Restrict the output to the lines below starting at the one that contains "Task: Visit the website globe icon" and ending at the one that contains "The height and", and restate them word for word, both ends included.
[[ Material for this exercise open ]]
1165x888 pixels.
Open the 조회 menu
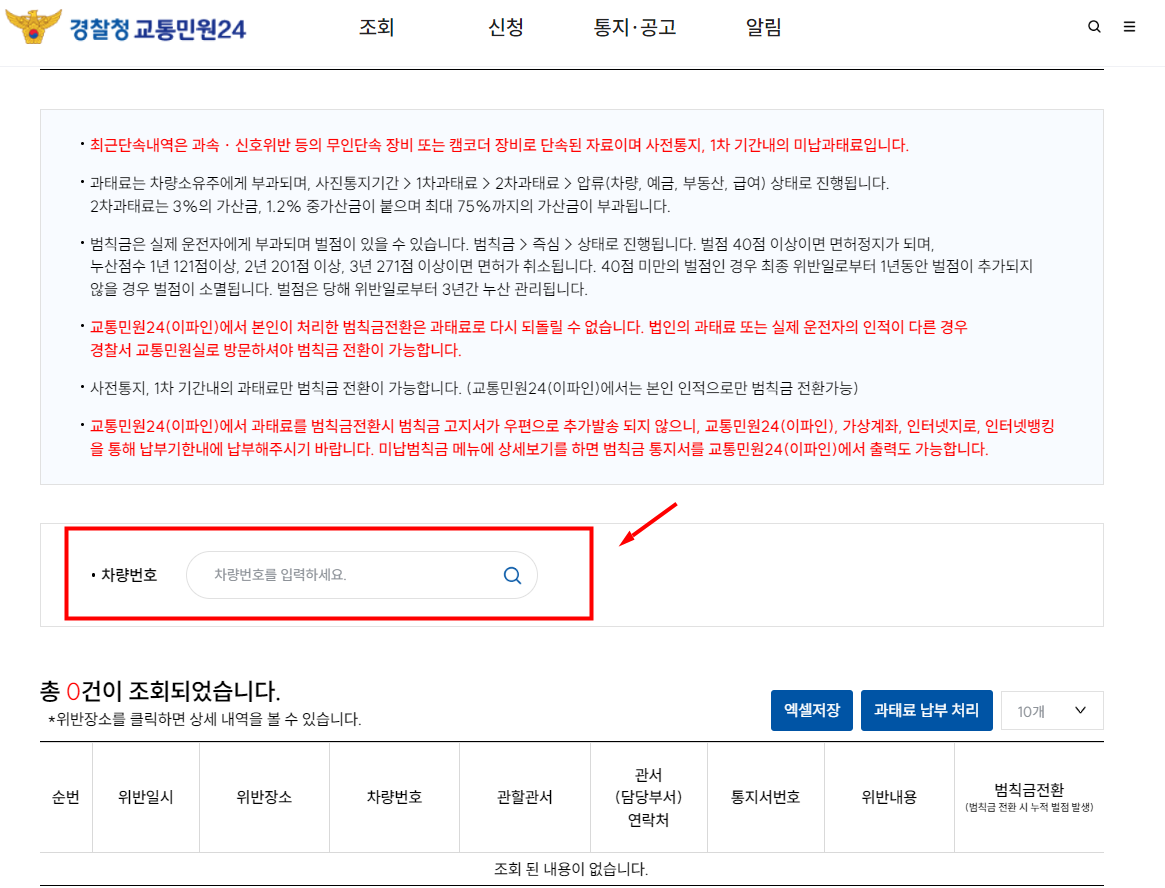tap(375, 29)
[[ Material for this exercise closed ]]
[[ Material for this exercise open ]]
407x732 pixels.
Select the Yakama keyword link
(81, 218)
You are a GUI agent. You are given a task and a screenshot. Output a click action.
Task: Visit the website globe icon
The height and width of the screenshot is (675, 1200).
[[ Material for this exercise closed ]]
[[ Material for this exercise open ]]
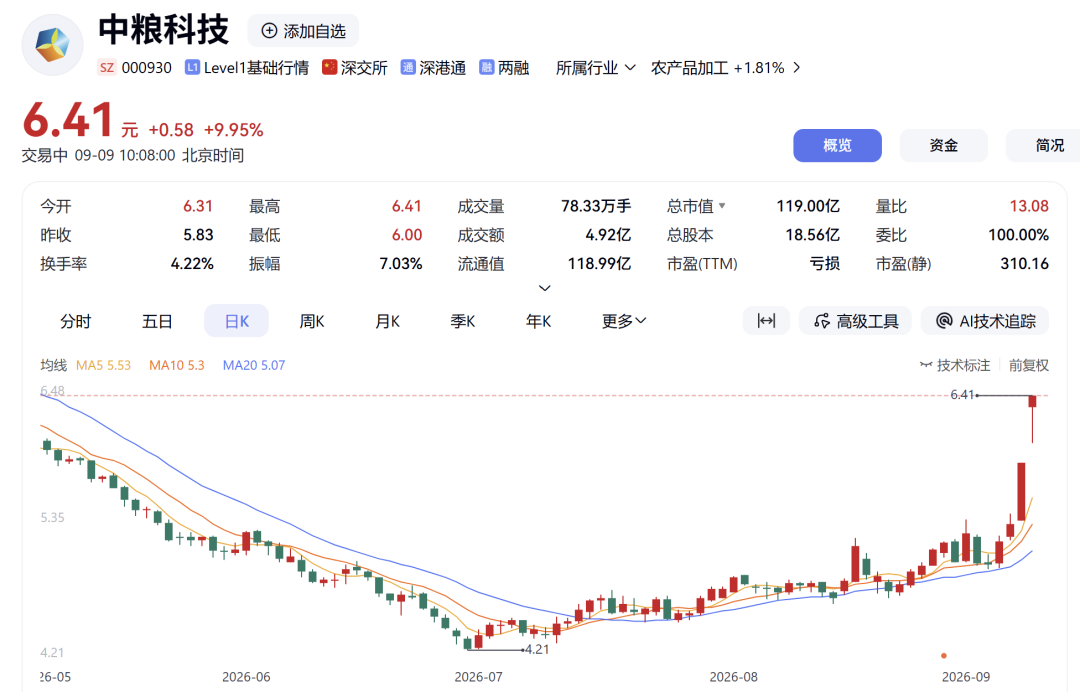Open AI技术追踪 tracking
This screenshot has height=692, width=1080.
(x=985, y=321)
[[ Material for this exercise closed ]]
- Result
Task: Visit the website globe icon
The height and width of the screenshot is (675, 1200).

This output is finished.